Grown-ups of Goodwill
Yes, raising children of goodwill requires grown-ups of goodwill, for every person communicates the loves that dominate his life. Children cannot be deceived; they quickly perceive adult motives. The love that parents manifest at home and teachers radiate in the classroom will be emulated by the children. "Example is not the main thing in influencing others. It is the only thing," said Albert Schweitzer. This truth is further illustrated in Dorothy Law Nolte's poem "Children Learn What They Live": "If a child lives with criticism, he learns to condemn.

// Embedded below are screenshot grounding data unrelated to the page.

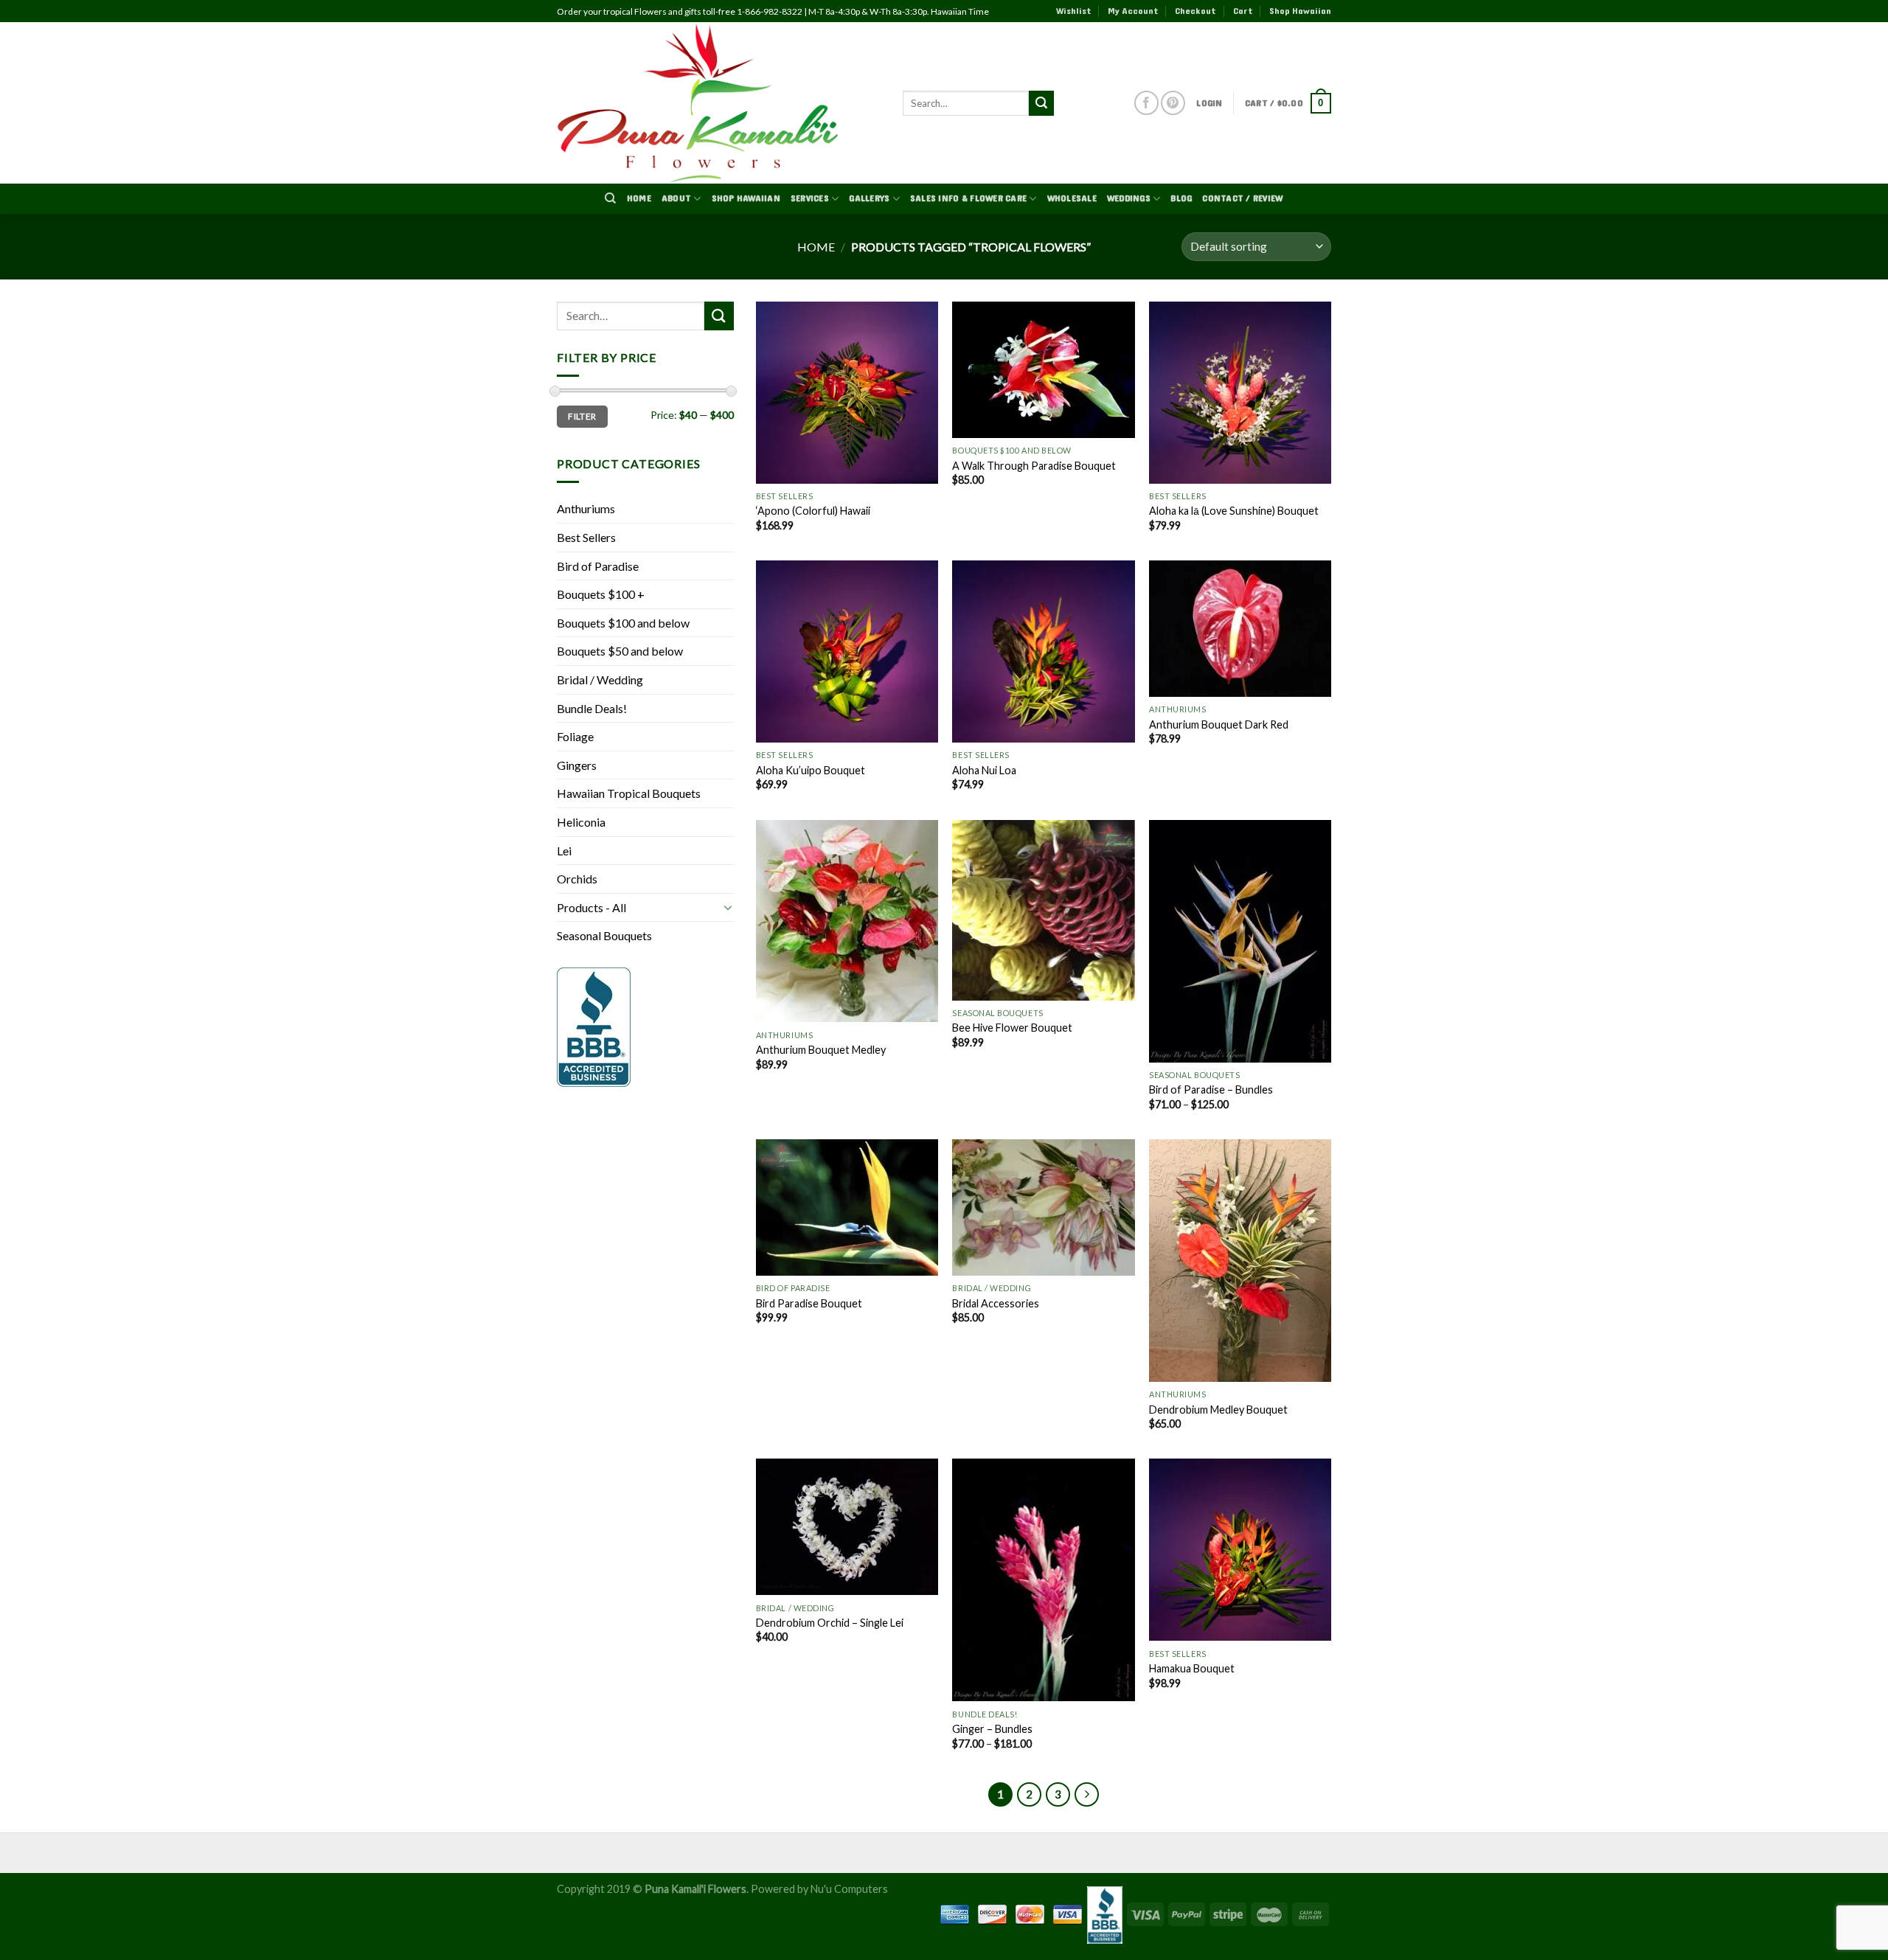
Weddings (1128, 198)
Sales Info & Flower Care (968, 198)
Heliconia (581, 822)
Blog (1181, 198)
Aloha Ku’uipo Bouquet (810, 770)
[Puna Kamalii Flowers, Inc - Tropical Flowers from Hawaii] (719, 103)
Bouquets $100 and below (623, 623)
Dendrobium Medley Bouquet (1218, 1409)
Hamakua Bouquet (1192, 1668)
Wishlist (1074, 11)
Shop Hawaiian (1300, 11)
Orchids (577, 879)
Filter (582, 416)
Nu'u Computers (849, 1889)
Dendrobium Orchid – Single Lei (829, 1622)
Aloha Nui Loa (984, 770)
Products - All (591, 907)
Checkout (1195, 11)
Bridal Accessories (995, 1303)
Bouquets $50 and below (620, 651)
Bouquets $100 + (601, 594)
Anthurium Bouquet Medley (821, 1049)
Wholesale (1072, 198)
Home (639, 198)
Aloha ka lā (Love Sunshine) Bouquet (1234, 510)
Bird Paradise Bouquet (809, 1303)
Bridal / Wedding (600, 680)
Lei (564, 851)
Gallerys (869, 198)
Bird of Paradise (598, 566)
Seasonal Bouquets (604, 935)
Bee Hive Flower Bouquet (1012, 1027)
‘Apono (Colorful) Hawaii (813, 510)
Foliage (575, 736)
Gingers (577, 765)
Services (810, 198)
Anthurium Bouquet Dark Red (1218, 724)
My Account (1133, 11)
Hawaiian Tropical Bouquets (629, 793)
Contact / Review (1242, 198)
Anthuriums (586, 508)
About (676, 198)
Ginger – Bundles (992, 1729)
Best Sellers (586, 537)
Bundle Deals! (592, 708)
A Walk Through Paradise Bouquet (1034, 465)
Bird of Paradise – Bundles (1211, 1089)
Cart (1243, 11)
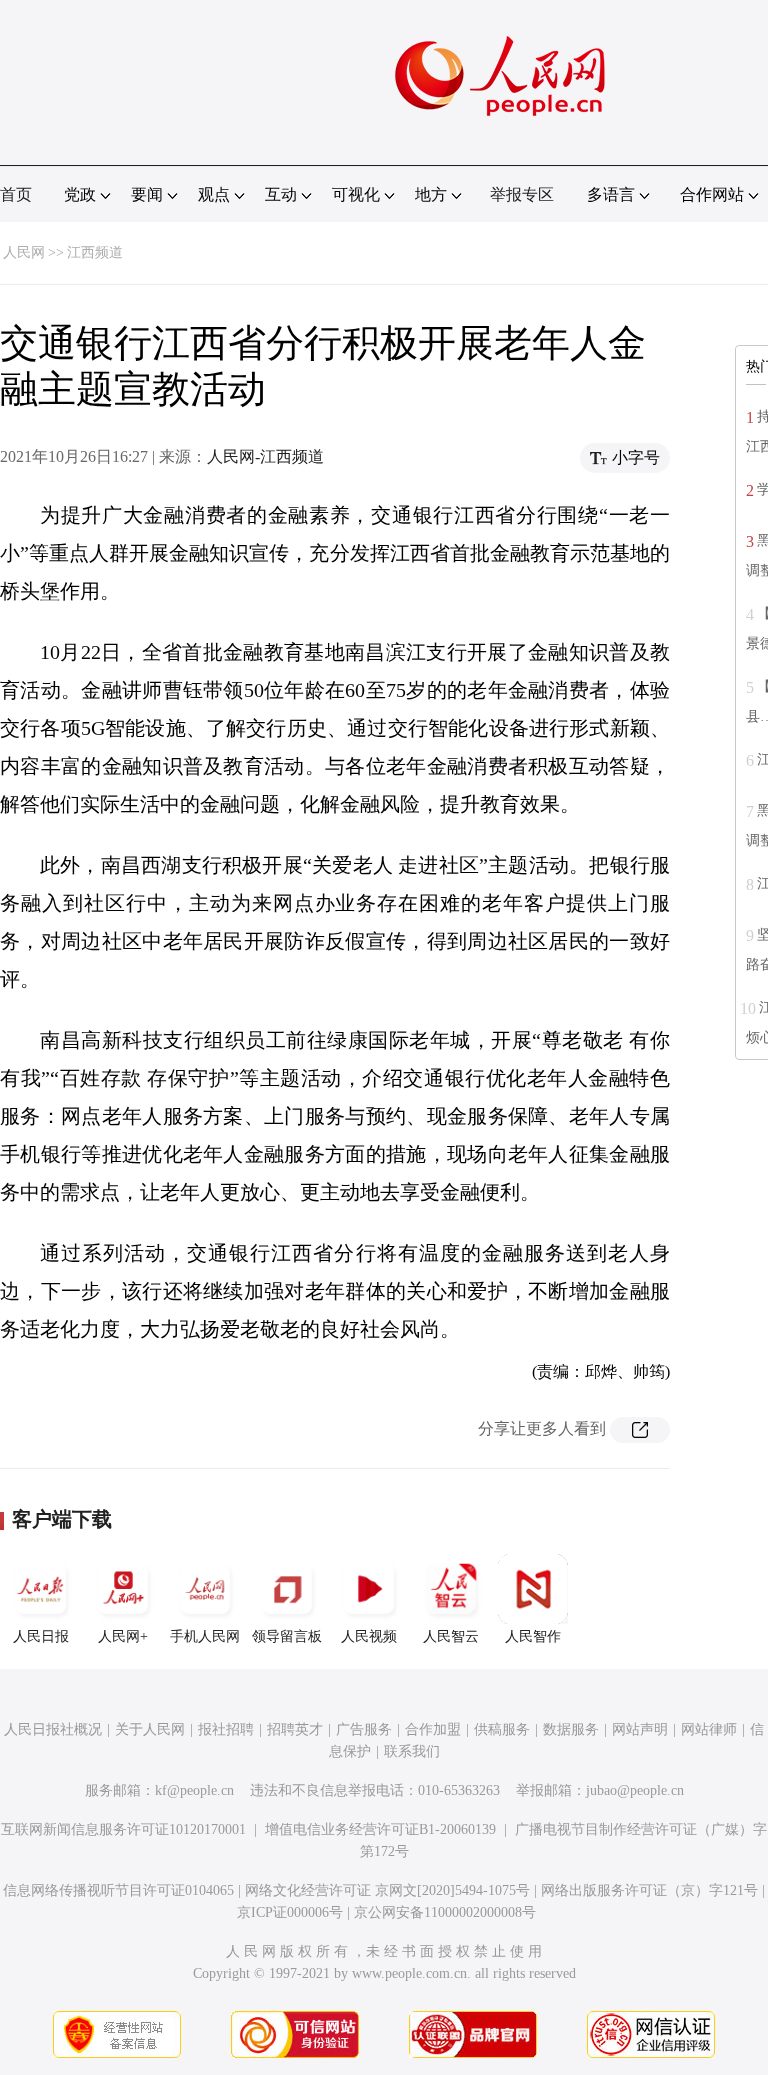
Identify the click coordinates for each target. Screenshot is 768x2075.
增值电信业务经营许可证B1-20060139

If a child lives with hostility, he learns to fight. If a child lives with tolerance, he learns to be patient. If a child lives with fairness, he learns justice. If a child lives with security, he learns to have faith. If a child lives with approval; he learns to find love in the world." Striving to be a sterling example to his children may well be the most ambitious and significant challenge of a parent's life, but it is the best and possibly the only insurance against rearing a child who is prejudiced against his neighbor.